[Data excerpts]
========================
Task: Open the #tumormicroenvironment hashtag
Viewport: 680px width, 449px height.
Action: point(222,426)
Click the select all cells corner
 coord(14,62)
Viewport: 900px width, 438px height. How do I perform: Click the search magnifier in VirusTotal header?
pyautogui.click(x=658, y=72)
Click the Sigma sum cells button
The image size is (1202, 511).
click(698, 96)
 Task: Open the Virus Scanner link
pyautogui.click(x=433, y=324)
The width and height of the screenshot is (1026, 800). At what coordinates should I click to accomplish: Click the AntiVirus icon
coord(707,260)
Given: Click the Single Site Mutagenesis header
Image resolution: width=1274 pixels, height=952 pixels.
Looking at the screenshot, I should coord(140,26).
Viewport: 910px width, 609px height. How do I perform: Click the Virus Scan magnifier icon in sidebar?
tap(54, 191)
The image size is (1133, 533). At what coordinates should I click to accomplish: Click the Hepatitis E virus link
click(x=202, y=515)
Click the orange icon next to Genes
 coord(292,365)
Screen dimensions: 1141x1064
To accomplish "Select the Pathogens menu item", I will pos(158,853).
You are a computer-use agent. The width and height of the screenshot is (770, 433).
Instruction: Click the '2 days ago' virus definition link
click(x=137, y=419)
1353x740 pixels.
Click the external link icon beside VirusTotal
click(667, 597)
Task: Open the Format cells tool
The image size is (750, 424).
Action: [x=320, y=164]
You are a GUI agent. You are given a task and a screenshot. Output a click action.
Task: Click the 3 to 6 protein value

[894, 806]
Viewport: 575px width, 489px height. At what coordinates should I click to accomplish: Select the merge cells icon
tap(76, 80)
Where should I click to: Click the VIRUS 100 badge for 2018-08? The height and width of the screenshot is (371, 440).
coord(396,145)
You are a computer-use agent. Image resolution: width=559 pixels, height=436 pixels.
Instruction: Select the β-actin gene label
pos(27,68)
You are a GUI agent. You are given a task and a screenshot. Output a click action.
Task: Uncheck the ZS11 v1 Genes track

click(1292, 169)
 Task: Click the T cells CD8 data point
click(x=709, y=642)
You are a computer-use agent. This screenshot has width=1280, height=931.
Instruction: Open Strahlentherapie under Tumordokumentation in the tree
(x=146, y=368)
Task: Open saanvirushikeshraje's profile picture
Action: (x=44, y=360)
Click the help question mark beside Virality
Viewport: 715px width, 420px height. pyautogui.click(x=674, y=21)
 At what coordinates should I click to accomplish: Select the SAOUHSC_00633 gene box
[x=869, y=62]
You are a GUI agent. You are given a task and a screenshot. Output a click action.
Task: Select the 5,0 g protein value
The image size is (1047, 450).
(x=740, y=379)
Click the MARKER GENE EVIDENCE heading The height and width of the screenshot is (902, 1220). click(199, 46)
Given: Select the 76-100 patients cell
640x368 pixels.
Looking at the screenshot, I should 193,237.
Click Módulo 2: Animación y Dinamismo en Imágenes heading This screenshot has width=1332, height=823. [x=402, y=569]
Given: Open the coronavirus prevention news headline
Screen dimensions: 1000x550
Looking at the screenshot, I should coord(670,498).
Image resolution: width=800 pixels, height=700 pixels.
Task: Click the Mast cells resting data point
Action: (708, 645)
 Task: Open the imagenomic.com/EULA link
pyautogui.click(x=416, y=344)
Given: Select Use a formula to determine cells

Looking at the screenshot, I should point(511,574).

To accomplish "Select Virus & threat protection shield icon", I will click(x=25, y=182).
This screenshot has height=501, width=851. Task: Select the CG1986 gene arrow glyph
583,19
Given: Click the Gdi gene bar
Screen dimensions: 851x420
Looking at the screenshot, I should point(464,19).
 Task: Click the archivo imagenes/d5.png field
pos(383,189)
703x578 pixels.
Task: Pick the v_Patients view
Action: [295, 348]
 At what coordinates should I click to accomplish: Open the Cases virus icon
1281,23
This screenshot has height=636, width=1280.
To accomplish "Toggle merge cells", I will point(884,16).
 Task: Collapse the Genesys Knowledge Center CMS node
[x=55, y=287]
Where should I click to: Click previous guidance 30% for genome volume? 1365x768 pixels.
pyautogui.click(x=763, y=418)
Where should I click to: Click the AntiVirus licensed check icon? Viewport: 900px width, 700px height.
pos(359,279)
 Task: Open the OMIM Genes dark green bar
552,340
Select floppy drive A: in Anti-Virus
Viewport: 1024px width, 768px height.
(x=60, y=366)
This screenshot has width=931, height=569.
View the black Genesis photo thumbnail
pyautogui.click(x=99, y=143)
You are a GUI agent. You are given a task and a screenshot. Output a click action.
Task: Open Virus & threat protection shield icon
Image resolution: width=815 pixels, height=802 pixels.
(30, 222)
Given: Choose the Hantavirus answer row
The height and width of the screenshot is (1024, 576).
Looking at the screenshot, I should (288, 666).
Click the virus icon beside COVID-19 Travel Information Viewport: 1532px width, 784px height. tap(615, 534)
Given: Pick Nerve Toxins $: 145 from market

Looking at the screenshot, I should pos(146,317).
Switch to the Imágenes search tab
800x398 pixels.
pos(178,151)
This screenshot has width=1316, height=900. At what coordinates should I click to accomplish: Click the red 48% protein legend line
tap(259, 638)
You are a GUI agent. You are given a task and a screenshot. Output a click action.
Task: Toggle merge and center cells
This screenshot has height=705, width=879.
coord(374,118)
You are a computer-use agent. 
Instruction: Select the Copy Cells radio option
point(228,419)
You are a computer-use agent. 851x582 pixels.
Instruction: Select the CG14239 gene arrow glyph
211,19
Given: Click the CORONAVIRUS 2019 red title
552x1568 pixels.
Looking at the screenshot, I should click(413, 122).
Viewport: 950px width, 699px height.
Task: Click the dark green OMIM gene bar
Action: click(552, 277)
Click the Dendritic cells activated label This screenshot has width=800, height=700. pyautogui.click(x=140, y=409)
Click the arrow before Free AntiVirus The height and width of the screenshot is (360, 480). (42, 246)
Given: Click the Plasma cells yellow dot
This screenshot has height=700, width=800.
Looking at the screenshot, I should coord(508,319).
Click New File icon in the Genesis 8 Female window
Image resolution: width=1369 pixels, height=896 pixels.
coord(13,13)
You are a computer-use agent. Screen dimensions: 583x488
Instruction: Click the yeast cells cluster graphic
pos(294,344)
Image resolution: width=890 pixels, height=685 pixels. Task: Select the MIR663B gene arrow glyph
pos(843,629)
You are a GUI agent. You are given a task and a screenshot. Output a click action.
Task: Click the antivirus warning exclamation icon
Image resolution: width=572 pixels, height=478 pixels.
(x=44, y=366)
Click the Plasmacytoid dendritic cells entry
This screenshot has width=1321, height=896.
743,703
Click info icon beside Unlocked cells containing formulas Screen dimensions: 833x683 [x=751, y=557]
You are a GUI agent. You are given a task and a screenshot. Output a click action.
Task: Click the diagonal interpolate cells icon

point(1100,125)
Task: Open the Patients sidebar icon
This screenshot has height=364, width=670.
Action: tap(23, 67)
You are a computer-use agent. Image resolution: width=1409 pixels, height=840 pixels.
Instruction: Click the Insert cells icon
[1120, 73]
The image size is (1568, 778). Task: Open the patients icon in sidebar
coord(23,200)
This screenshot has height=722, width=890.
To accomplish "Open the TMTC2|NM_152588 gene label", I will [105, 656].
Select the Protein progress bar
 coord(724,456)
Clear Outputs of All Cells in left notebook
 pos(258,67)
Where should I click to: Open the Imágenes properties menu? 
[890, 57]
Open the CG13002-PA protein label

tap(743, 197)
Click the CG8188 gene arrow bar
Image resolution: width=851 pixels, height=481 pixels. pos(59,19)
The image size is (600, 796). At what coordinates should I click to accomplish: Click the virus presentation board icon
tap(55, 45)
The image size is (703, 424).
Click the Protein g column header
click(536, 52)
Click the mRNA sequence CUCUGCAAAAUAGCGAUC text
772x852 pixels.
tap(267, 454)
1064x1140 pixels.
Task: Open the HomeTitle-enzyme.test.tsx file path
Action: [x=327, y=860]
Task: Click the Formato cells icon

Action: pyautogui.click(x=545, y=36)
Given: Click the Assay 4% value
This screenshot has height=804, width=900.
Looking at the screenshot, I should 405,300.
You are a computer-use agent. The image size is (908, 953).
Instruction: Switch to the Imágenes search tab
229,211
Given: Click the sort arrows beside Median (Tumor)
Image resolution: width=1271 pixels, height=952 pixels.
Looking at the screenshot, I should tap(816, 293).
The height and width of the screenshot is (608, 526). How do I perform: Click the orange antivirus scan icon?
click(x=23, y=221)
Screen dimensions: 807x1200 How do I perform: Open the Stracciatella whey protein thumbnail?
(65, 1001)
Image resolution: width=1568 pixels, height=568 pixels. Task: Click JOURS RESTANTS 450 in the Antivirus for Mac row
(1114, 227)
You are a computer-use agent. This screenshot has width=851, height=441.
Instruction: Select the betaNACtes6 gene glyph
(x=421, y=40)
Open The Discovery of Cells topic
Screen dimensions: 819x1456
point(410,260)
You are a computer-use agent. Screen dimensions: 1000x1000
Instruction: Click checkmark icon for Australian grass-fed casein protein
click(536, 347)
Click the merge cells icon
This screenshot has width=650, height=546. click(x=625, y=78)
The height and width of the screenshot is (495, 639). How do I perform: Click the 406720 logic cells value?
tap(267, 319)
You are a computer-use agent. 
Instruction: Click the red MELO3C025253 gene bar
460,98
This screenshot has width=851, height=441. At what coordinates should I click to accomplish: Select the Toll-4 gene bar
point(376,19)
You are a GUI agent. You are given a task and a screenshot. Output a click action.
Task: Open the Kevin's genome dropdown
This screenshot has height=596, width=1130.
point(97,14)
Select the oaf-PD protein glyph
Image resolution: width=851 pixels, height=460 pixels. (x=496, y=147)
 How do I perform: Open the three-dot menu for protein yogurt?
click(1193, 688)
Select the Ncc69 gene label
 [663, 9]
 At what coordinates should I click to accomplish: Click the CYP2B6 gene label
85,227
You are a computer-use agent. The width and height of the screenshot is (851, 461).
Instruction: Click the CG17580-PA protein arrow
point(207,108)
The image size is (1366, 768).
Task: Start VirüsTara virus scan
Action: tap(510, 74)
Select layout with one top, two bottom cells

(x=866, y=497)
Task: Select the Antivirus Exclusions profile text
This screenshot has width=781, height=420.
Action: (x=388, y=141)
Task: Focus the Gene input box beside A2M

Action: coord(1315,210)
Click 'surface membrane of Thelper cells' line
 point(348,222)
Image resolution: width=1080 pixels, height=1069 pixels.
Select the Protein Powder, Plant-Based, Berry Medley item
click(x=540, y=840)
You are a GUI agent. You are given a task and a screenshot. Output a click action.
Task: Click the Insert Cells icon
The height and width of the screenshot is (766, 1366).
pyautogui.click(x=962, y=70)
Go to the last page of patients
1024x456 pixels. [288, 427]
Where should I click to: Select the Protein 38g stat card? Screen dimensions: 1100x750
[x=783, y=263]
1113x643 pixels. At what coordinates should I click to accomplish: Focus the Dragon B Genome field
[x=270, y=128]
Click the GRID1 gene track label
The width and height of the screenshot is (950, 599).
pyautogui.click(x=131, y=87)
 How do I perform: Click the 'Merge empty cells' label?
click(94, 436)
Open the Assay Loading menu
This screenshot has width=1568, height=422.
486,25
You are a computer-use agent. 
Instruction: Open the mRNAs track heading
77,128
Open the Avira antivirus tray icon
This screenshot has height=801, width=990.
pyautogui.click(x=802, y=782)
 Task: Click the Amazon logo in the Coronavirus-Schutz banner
========================
◆ Exercise directions: What you retype should run from the first line of the entries above through the line containing "Given: Click the Single", exactly and in full.

◆ Answer below:
Task: Open the #tumormicroenvironment hashtag
Viewport: 680px width, 449px height.
Action: point(222,426)
Click the select all cells corner
 coord(14,62)
Viewport: 900px width, 438px height. How do I perform: Click the search magnifier in VirusTotal header?
pyautogui.click(x=658, y=72)
Click the Sigma sum cells button
The image size is (1202, 511).
click(698, 96)
 Task: Open the Virus Scanner link
pyautogui.click(x=433, y=324)
The width and height of the screenshot is (1026, 800). At what coordinates should I click to accomplish: Click the AntiVirus icon
coord(707,260)
Given: Click the Single Site Mutagenesis header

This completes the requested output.